Markov models compactly represent situations in which there is an ongoing risk of a patient moving from one state of health to another. We assume that there are a set of possible health states, and specify the probability per unit of time that a patient in a given state will "transition" to each possible state. These transition probabilities can depend on the current time (for example, the chance of death increases with time due to aging, independent of health). We also need to know the utilities of the states. Utilities may also be a function of the time at which they’re entered (if, for example, utilities for health states are discounted, bad health sooner is worse than bad health later.) What we do assume, however, is that we have no memory -- how we came to this state doesn’t matter, only when we came.

Markov models are often represented using two figures:

1. A state diagram, which shows the possible states as nodes and arrows indicating possible transitions between states (for example, it’s generally not possible to transition out of the "death" state).
2. A transition-probability matrix that shows the probability of transitioning from one state to another.

(Actually, you can show all of the information using either a diagram or a matrix, but both are often employed because they each make certain kinds of questions and operations easier. This should sound familiar.)

To evaluate a Markov model, we can imagine a hypothetical patient who begins at some state, and then we can follow that patient until death. Each year of life, the patient gains the utility associated with the state s/he’s in (and possibly the time, if utility is discounted). Each year of life, the patient has a given probability of transitioning to a new state. When the patient’s dead, we examine his/her accumulated utility. If we repeat this simulation for a few thousand patients, we can get a pretty good idea of the total expected utility associated with a life beginning at the initial state. (We can also measure variance, confidence intervals, etc.) This approach to evaluating Markov models is called "monte carlo simulation".
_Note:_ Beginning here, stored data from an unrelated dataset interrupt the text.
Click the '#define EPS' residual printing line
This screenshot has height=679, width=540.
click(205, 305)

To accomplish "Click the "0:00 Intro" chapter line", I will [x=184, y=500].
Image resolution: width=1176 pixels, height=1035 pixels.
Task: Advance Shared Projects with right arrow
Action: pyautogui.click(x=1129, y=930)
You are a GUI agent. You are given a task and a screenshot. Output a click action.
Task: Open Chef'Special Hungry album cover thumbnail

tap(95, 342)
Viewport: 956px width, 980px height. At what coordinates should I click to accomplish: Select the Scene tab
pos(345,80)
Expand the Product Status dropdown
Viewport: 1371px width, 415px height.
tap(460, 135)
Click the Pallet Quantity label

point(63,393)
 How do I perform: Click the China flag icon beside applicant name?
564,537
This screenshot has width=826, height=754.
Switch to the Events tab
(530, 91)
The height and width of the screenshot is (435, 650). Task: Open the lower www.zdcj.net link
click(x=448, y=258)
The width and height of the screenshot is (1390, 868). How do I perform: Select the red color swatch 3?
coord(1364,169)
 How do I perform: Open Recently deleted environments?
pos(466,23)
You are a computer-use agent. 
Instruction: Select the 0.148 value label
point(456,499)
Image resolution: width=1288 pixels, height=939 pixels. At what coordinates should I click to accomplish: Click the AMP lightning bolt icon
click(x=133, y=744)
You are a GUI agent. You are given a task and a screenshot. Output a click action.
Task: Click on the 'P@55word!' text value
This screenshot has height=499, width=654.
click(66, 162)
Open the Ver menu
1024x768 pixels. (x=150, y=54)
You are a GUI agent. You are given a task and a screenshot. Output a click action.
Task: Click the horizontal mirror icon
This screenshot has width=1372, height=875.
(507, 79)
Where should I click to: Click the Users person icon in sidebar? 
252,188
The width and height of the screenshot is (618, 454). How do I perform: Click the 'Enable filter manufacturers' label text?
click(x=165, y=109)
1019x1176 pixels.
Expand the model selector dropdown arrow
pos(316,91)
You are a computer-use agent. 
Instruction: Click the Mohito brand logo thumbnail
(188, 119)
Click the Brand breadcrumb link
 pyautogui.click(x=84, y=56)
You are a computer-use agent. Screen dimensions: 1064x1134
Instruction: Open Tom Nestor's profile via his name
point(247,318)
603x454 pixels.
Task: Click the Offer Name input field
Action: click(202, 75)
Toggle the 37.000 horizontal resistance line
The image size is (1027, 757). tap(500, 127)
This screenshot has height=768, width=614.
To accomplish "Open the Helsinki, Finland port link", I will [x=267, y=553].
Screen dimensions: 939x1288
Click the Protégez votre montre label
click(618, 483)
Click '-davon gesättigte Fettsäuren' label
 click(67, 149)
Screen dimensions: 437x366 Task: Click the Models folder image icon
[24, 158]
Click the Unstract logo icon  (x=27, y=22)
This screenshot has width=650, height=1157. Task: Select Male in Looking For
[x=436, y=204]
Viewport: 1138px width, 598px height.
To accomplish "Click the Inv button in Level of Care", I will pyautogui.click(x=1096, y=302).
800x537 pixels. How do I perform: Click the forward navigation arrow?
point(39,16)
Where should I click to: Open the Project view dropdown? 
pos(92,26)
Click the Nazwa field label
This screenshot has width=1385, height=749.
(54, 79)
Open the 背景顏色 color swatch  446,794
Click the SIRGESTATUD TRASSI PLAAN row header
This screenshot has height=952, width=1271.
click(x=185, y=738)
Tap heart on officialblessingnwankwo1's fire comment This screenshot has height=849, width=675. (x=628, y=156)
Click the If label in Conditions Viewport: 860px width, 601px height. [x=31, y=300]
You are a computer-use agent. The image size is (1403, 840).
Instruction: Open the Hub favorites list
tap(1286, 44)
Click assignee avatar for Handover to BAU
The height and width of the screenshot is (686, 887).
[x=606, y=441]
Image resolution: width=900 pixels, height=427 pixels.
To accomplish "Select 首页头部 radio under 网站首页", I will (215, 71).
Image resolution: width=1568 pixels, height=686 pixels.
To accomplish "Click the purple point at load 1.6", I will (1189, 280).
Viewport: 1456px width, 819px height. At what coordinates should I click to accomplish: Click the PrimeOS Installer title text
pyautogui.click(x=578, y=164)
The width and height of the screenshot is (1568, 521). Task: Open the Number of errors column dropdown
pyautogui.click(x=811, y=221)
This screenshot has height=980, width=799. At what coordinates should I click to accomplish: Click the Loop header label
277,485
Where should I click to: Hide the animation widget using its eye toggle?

Another way to think about this is to imagine a few thousand patients, and use the transition probabilities to apportion them into groups that transition into different states, adding up the total utility for each patient in each group. This is called "cohort simulation". You don’t get variance measures this way, though.

If you have two different cohorts of patients with different utilities, you run the simulation separately for each group. If utilities depend on past history, you can also create separate states associated with each past history.

If the transition probabilities don’t change with time, you can get an exact solution, without simulation, using matrix algebra.

The article also discusses Markov-cycle trees, a way to represent the information that’s more typically available clinically (e.g., the chance of death following surgery due to infection, rather than the overall chance of death following surgery.) These are like recursive decision trees, with only chance nodes.